Taking the FFT (Fast Fourier Transform) of
each voice sample outputs its frequency spectrum. A formant is one of four highest peaks in a spectrum sample. From the
frequency spectrums, the main formants can be extracted. It is the
location of these formants along the frequency axis that define a
vowel sound. There are four main peaks between 300 and 4400 Hz,
this bandwidth is where the strongest formants for human speech
occur. For the purposes of this project, the group is to extract
the frequency values of only the first two peaks since they provide
the most information in terms of what the vowel sound is. Since all
vowels follow constant and recognizable patterns in these two
formants, the changes along an accent can be recorded with a high
degree of accuracy. Figure 1 shows this pattern between the vowel sounds and formant frequencies.
The first formant (F1) is dependant on
whether a vowel sound is more open or closed, so on the chart, F1
varies along the y axis. F1 increases in frequency as the vowel
becomes more open and decreases to its minimum as the vowel sound
closes. The second formant (F2), however, follows along the x-axis.

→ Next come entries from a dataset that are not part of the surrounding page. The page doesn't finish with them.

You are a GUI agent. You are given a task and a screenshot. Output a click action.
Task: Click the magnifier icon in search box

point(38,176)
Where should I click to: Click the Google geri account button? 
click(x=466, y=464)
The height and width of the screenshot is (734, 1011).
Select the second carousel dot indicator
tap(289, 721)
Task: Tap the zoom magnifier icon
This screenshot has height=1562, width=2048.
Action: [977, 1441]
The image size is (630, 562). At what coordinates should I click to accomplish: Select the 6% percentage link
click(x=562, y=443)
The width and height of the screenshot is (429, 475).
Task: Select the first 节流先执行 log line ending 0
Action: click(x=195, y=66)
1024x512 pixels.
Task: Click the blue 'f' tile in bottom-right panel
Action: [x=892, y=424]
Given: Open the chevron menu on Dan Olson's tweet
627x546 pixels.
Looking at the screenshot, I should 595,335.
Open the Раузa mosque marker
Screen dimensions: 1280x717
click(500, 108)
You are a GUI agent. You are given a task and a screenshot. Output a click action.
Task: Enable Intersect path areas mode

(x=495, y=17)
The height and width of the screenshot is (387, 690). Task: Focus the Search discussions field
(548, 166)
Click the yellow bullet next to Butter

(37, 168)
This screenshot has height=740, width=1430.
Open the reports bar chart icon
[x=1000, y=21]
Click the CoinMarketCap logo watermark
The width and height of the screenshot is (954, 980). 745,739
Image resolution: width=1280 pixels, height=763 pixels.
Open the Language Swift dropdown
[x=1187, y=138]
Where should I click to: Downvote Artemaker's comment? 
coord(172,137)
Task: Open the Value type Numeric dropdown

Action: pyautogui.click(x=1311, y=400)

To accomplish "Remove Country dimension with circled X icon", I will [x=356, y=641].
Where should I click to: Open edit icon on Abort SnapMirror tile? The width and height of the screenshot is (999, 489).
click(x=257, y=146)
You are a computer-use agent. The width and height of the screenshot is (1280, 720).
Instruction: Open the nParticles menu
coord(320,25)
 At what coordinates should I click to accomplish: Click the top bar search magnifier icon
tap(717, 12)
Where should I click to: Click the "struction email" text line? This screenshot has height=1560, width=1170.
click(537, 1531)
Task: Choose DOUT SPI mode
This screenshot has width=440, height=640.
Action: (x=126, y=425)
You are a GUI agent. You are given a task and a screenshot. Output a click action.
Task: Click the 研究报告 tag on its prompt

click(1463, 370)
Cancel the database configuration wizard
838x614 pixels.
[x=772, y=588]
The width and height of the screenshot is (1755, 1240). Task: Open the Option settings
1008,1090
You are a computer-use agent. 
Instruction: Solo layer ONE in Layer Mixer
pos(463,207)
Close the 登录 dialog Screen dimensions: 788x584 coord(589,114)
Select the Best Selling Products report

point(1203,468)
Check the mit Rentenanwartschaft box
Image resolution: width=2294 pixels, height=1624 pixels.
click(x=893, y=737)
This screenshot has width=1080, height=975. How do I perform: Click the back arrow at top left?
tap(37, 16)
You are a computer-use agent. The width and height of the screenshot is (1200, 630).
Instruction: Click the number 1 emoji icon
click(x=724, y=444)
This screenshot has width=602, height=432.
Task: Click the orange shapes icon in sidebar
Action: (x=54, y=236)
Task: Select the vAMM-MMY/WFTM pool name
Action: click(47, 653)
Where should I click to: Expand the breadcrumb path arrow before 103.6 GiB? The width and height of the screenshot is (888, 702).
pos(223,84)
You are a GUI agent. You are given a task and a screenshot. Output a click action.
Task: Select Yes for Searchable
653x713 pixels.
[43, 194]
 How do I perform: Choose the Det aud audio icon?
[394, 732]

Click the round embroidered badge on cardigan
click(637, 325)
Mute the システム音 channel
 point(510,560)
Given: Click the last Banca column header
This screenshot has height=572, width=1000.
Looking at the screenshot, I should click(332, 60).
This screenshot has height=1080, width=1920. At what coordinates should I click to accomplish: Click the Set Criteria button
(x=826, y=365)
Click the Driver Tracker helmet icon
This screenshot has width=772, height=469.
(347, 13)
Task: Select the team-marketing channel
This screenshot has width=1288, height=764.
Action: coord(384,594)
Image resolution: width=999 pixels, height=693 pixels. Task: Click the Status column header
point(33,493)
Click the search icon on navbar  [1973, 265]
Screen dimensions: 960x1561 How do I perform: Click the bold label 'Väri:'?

Thus, it varies depending on whether a sound is made in the front
or the back of the vocal cavity. F2 increases in frequency the
farther forward that a vowel is and decreases to its minimum as a
vowel moves to the back. Therefore, each vowel sound has unique,
characteristic formant values for its first two formants. With this
in mind, it means that theoretically, across many speakers, the
same frequency values for the first two formant locations should
hold as long as they are making the same vowel sound.